Explained: Boris Johnson’s Northern Ireland border plan
From Brussels to Belfast and London to Larne, everyone’s discussing the plan submitted by Boris Johnson’s UK Government to deal with the problem of the Irish border. But what exactly is the problem, what’s the plan and is it likely to succeed?
What’s the problem?
If the UK leaves the EU, there will need to be some sort of border arrangement. As most of the UK’s border is sea, issues like passports and customs would be dealt with at seaports and airports. However, there is a 300-mile land border between Northern Ireland and the Republic of Ireland.
This border was once heavily policed and militarised, but in the two decades since the Good Friday Agreement brought peace to Northern Ireland it has become very porous, with 72 million road vehicle crossings per year, of which around 14 percent are goods. Some properties straddle the border. Many roads cross it several times, as CGTN’s Andrew Wilson found during a morning’s drive.
The border is also not just a political idea. Many in Northern Ireland see themselves as British rather than Irish, and have vociferously fought against any notion of Northern Ireland being less than a full part of the UK. Indeed, the Democratic Unionist Party, which has been in a delicate parliamentary deal with the Conservative Party, made it plain that protecting the union was more important than concluding Brexit. Hence their furious opposition to Theresa May’s backstop deal.
So what was the backstop?
Agreed in November 2018 as a temporary solution unless and until the UK reached a trade deal with the EU, the backstop would mean the whole UK, including Northern Ireland, staying in a customs union with the EU. Meanwhile, Northern Ireland alone would stay in the EU’s single market for goods - but the UK would be unable to strike trade deals with other territories before finalising a trade deal with the EU.
The backstop was unpopular for two reasons: firstly, that it treated Northern Ireland differently to the rest of the UK; and also, that it could not be overhauled without mutual agreement between the EU and UK.
And what are Boris Johnson’s proposals?
The government’s new proposals are that:
Northern Ireland would leave the EU’s customs union with the rest of the UK, at the start of 2021
Customs checks will be decentralised, with ‘paperwork’ supplied electronically and only a small number of physical checks, which would take place away from the border itself
Northern Ireland would continue to apply EU legislation on agricultural and other goods, but Northern Ireland’s politicians would decide every four years whether to continue this or re-align with UK legislation
How will that work?
Leaving the EU customs union would mean that vehicles crossing the border between Northern Ireland and the Republic of Ireland would need to complete customs declarations, in order to pay the correct import-tax tariffs when UK goods enter the EU.
The UK has suggested customs posts can be avoided via electronic checks, at “designated locations” away from the border, which could even be at traders’ premises. However, in January the EU rejected the idea of a technological solution - and the plan also raises large questions about security and smuggling. The government says there could be spot-checks on a “very small proportion of movements”: at the moment, about one percent of vehicles are checked.

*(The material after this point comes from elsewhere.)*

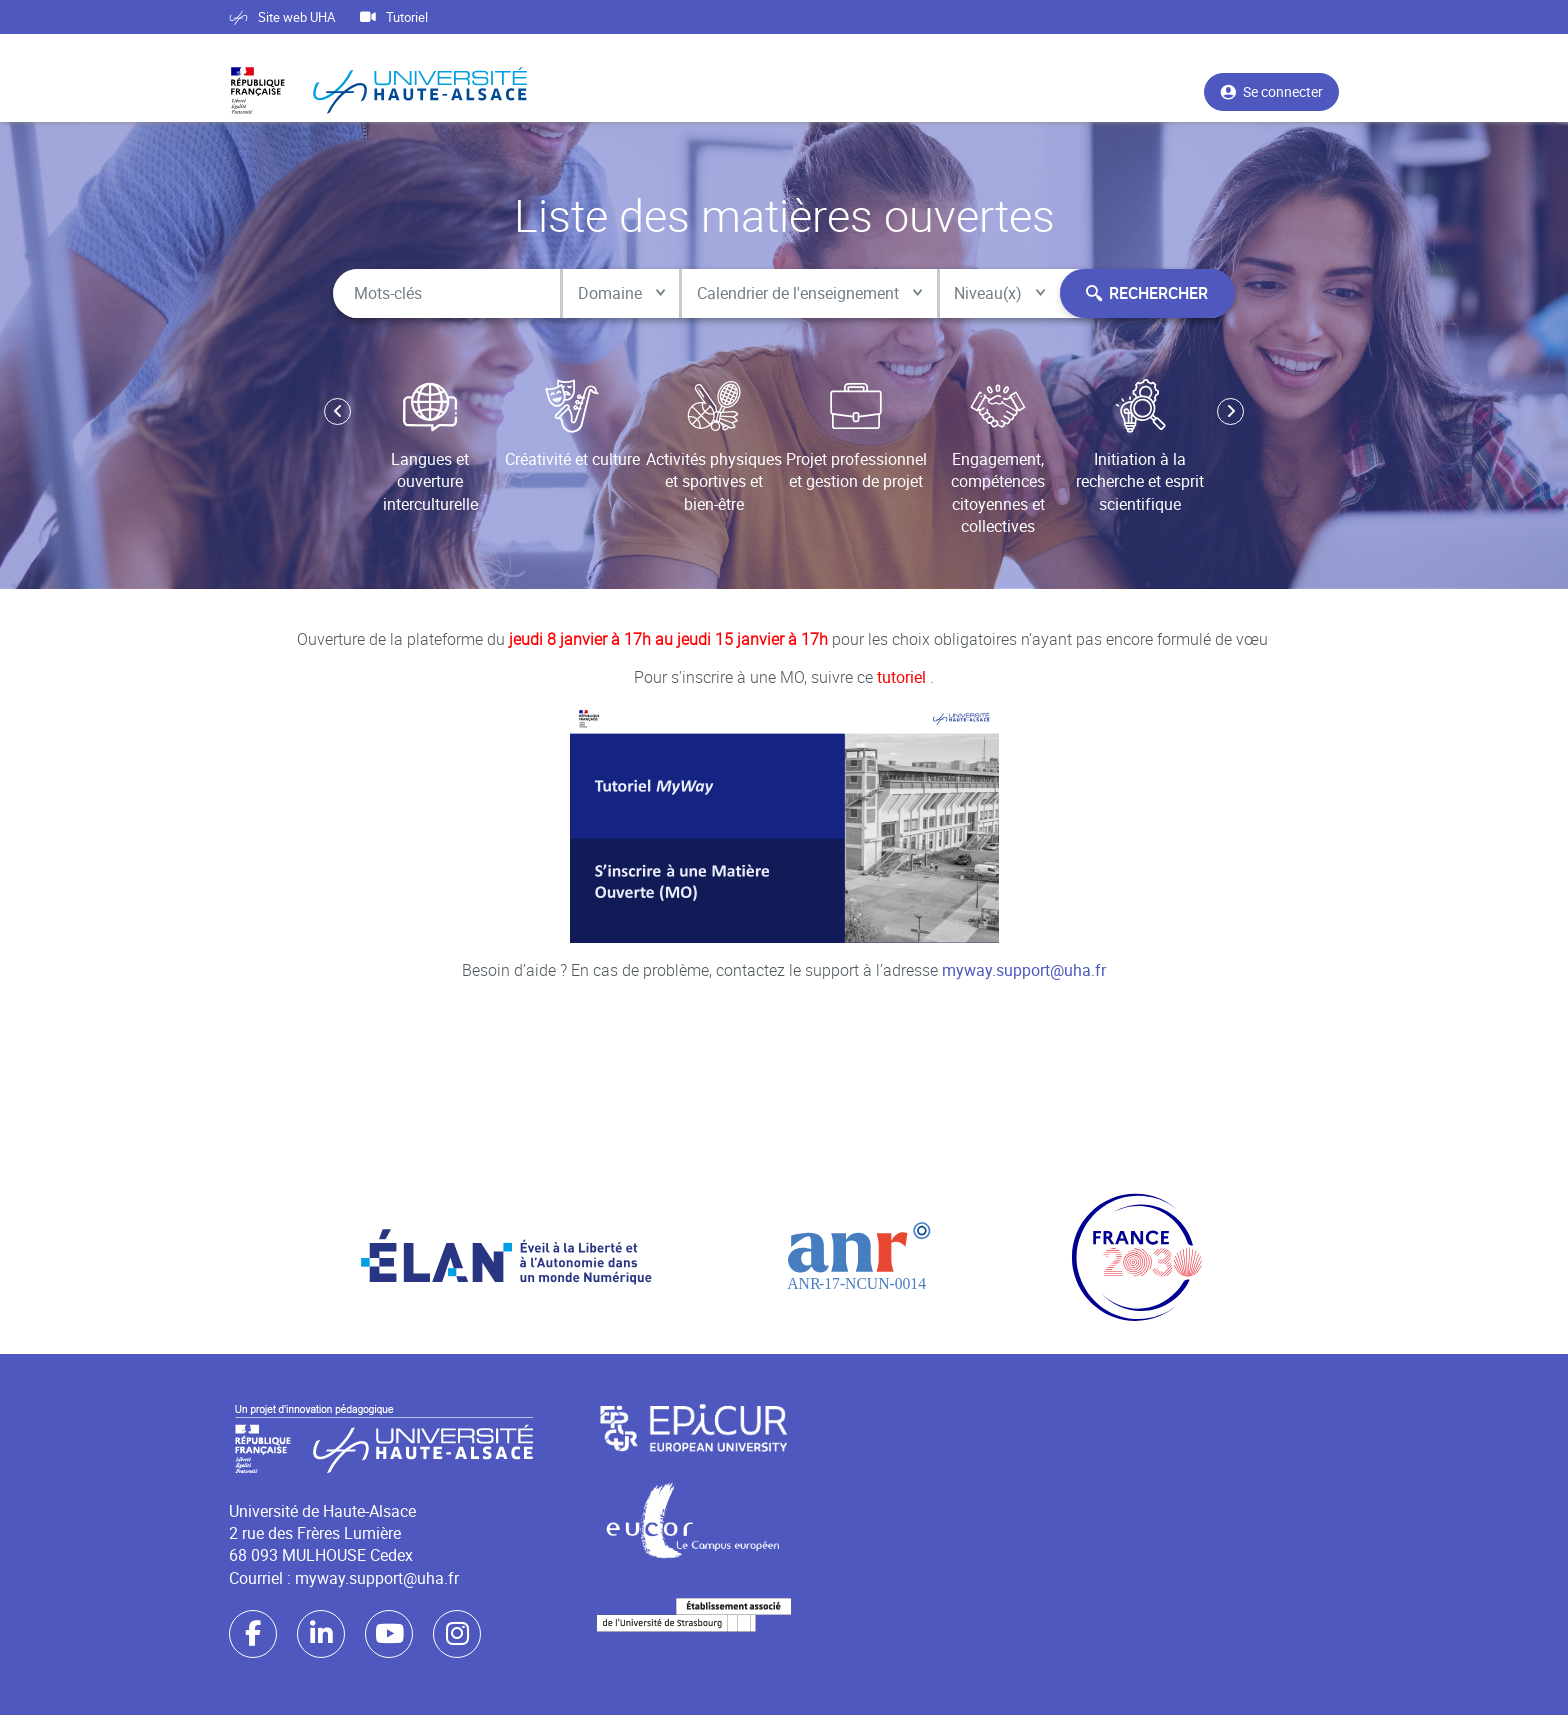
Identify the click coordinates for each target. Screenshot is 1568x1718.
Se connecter (1271, 96)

Another area to iron out is the regulation of goods: product standards, food safety, agriculture and the like. On this point, the government has suggested that Northern Ireland would stick to EU rather than UK regulations, as part of an “all-island regulatory zone”, eliminating checks on the Irish border.
Instead, all agricultural, food or animal products entering Northern Ireland from the rest of the UK would have to go through a border inspection at the seaport or airport; all foodstuffs entering the EU must be granted an Export Health Certificate . To some extent, this already exists: all livestock coming from the UK to Northern Ireland passes through an inspection post at Larne Harbour, 20 miles north of Belfast.
Although this seems like a concession from the UK to the EU, it brings its own political problems. The Northern Ireland Assembly at Stormont would have to agree by December 2020 to stay under EU regulations; the problem is that the Assembly, seldom a model of harmonious cross-party agreement, has been suspended since January 2017.
Furthermore, a mechanism called a Petition of Concern, introduced by the 1998 Good Friday Agreement in order to prevent a simple numerical majority forcing through legislation without cross-party support, requires that contentious decisions require a minimum 40 percent backing from each of the major political designations, nationalist and unionist. Petitions of Concern were raised more than a hundred times during the Assembly’s last five years before suspension, raising claims that they were being used to veto legislation - and that the same is likely to happen again here, which could lead to effectively a no-deal situation, with the UK and EU obliged to impose a hard border.
Is it likely to go through?
You wouldn’t bet on it. Although most EU figures are keen not to appear confrontational, the mood music isn’t good. Boris Johnson submitted his plan to European commission president Jean-Claude Juncker, who told the prime minister there were “problematic points that will need further work in the coming days”. Irish deputy prime minister Simon Coveney said “if that is the final proposal, there will be no deal”.
Boris Johnson himself has said “we have shown great flexibility… If our European neighbours choose not to show a corresponding willingness to reach a deal then we shall have to leave on 31 October without an agreement and we are ready to do so.”